According to a recent systematic review (King et al., 2011), 4-11 percent of children and adolescents experience multiple chronic pains (e.g., abdominal pain, headache, musculoskeletal pain). Our group wondered about the application of these pain profiles to children and adolescents with multiple pains, or to those with other types of chronic pain, such as recurrent headaches.
Taking a lifespan approach
Our group commends the researchers for this critical contribution! Very few studies longitudinally examine outcomes in adulthood for children with chronic pain—fewer still, using characteristics measured during childhood to predict these outcomes.
Often, the pediatric and adult pain literatures are disconnected, treating pain in childhood as separate from pain in adulthood. While childhood may offer unique influences on the pain experience, many children with chronic pain will become adults with chronic pain. Furthermore, individual pain coping style begins forming during childhood. Altogether, this suggests that our understanding of pain would greatly benefit from more investigations such as this, taking a lifespan approach. However, we would be remiss not to acknowledge the resource-intensive nature of such longitudinal investigations.

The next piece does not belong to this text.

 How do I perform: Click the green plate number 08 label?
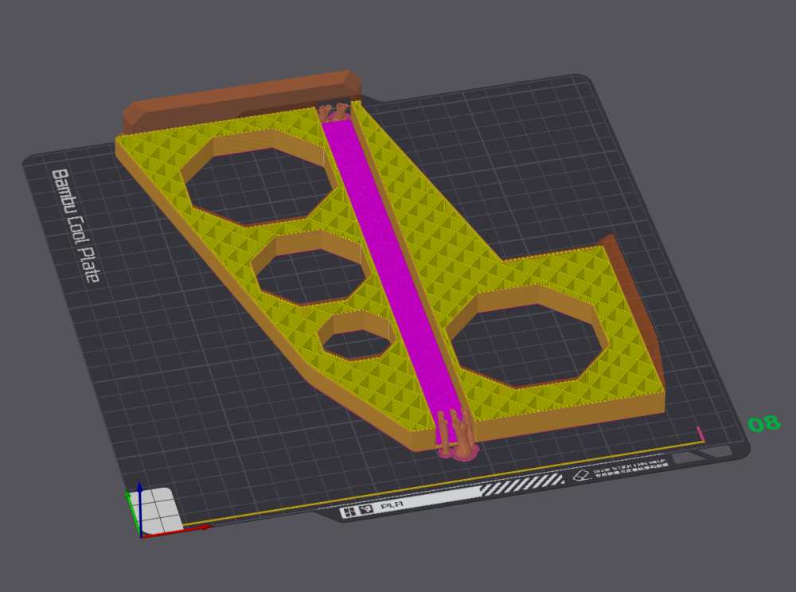pyautogui.click(x=764, y=423)
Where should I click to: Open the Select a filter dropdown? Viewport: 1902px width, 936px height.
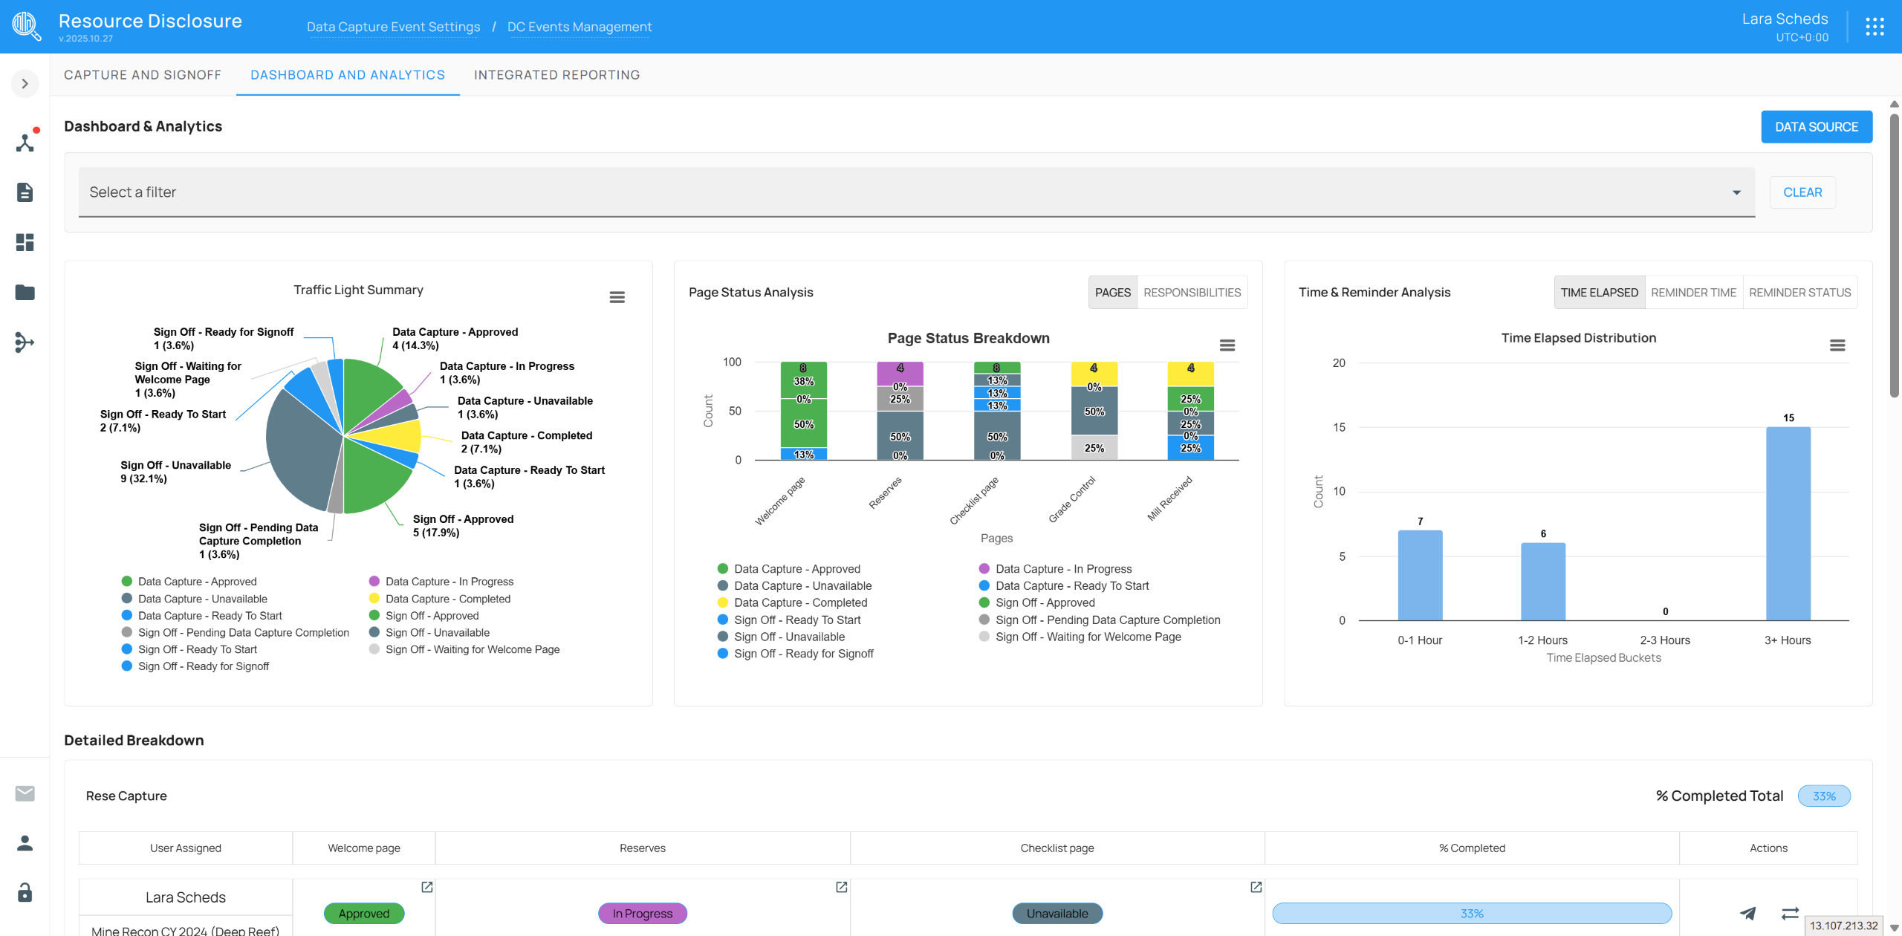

Our group speculated about the stability of the three pain profiles identified during childhood. Given the effectiveness of various treatments for pain, we can assume (hope!) that some participants experienced a reduction in pain severity and/or developed a more adaptive coping style over time. This suggests the possibility that individuals could change pain profiles. Unfortunately, the study authors could not examine the stability of the profiles, as they did not reassess the variables used to derive the profiles at follow-up (e.g., pain beliefs, pain catastrophizing). Even if the authors had wished to do this, practically, it would have been difficult to achieve. Many of the measures used in pediatric samples are not available or appropriate for use in adult samples, and vice versa. This offers yet another challenge for the field to overcome in moving toward a lifespan approach.
Considering central sensitization
This study was very innovative in its integration of clinical and experimental methodologies. We were particularly intrigued by the use of a lab-based pain task as a measure of central sensitization.
Our group discussed how a baseline measure of central sensitization would have been very valuable. Is it possible that baseline differences in central sensitization account for the differences found at follow-up between the high pain dysfunctional group and the two adaptive pain profiles? How would the interpretation of the findings be different if baseline differences in central sensitization were found? The results are interpreted in the paper with the assumption that there would have been no initial differences at baseline, but there very well could have been.
We also wondered about the role of early infant pain experiences on differences in central sensitization and later development of chronic pain. Although not measured in the current study, participant birth status (i.e., prematurity) or NICU exposure would likely play a role in differences in central sensitization.
Lastly, we speculated about the potential role of the central sensitization findings for predicting cluster stability.
We look forward to hearing from others with their thoughts!